**Instructions to follow**.
Pull out each line of the records that contains the word "Viewport" and list those lines.

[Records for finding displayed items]
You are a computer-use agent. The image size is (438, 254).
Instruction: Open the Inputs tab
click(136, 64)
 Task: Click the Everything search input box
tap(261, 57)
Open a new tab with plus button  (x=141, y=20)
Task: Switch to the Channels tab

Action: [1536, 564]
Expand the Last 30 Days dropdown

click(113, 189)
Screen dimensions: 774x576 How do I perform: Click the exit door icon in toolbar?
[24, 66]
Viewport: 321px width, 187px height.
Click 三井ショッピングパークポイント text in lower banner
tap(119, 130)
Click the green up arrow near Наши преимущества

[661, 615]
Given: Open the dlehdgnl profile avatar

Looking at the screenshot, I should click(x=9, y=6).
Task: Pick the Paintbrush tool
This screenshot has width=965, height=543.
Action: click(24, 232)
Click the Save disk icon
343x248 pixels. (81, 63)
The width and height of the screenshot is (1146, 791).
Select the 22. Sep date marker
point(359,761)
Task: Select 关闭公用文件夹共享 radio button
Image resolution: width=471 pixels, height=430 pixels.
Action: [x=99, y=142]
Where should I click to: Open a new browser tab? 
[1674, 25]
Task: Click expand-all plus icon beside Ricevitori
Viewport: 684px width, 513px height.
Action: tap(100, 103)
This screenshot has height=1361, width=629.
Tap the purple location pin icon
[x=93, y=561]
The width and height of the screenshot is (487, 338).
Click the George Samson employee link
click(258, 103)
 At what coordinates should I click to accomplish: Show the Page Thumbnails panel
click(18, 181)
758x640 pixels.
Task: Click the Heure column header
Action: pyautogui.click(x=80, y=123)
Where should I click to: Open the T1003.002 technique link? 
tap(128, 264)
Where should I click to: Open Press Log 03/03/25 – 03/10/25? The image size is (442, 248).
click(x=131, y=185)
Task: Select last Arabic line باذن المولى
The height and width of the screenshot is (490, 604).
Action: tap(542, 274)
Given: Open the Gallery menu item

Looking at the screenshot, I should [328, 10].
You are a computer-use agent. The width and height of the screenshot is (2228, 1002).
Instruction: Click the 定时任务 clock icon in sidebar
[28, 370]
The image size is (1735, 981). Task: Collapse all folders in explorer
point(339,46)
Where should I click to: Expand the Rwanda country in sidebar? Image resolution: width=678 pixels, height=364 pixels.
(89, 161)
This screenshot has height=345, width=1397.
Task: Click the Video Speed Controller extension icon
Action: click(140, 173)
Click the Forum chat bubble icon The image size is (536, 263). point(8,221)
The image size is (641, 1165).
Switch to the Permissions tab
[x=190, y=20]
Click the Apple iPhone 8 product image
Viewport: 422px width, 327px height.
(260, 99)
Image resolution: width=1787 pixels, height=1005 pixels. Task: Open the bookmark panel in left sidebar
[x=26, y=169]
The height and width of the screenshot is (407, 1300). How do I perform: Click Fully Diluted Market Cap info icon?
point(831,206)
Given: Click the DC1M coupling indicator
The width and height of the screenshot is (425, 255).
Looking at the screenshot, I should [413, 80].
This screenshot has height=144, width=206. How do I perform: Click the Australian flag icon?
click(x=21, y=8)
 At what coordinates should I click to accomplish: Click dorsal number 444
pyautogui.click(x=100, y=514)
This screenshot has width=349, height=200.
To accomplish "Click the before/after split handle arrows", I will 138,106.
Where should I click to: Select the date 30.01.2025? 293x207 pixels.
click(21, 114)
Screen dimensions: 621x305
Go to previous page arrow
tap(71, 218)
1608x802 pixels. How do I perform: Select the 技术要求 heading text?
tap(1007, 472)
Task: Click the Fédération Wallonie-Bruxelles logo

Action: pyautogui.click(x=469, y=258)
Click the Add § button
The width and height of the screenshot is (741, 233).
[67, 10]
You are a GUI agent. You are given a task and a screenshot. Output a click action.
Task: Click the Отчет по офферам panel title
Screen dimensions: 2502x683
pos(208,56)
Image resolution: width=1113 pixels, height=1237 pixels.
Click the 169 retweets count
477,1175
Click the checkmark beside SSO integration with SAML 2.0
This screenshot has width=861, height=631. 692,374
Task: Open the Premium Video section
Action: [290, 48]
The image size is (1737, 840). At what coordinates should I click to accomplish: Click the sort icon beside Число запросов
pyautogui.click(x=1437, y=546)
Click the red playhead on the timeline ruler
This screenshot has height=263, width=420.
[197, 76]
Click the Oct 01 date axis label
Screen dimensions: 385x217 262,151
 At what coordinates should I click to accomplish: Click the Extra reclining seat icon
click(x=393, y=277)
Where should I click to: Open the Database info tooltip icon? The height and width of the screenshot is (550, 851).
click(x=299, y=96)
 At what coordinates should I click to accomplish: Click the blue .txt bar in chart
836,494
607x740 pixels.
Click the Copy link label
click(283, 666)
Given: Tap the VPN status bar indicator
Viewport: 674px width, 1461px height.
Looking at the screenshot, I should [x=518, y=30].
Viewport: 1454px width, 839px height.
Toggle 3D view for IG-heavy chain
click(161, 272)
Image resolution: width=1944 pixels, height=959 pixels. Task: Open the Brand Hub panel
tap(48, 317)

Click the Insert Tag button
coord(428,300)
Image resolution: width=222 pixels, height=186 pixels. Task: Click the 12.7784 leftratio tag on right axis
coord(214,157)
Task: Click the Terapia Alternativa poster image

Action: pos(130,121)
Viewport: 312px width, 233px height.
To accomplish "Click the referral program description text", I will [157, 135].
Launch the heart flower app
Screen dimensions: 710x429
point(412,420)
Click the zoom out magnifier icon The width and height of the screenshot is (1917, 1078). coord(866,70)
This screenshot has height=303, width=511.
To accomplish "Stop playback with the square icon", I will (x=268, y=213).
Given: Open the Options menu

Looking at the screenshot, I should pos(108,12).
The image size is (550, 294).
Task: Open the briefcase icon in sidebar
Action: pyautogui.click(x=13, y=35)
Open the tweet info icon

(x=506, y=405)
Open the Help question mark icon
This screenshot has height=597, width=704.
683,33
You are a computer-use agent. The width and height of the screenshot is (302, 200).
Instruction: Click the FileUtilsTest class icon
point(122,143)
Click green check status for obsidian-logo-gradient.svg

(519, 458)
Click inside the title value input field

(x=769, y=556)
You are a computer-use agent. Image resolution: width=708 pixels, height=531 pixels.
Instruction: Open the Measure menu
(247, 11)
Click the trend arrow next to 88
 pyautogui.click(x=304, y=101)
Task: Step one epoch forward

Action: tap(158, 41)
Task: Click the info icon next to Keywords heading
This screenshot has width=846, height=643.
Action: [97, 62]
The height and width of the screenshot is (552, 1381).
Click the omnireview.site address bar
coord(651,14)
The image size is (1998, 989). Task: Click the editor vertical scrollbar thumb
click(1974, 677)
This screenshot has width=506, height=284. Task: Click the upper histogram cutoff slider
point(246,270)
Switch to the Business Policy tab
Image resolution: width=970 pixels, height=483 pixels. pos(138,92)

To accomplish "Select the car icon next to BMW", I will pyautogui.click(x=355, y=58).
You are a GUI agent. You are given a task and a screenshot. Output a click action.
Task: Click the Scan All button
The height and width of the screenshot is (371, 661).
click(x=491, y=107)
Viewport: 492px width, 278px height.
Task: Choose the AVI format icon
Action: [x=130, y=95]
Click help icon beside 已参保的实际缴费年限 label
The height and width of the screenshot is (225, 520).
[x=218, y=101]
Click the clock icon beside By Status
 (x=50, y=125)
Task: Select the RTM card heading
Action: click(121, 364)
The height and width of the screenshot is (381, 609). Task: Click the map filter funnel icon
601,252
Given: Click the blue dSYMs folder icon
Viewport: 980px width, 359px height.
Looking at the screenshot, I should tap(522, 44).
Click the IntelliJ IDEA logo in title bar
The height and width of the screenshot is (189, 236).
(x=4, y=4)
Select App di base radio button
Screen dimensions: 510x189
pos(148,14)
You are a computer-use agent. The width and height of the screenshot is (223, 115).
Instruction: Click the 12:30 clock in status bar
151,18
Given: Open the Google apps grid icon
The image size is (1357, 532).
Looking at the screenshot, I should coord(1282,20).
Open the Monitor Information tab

**Solution to the problem**.
Viewport: 321px width, 187px height.
Viewport: 684px width, 513px height.
Viewport: 422px width, 327px height.
Viewport: 674px width, 1461px height.
Viewport: 1454px width, 839px height.
Viewport: 312px width, 233px height.
Viewport: 492px width, 278px height.
Viewport: 980px width, 359px height.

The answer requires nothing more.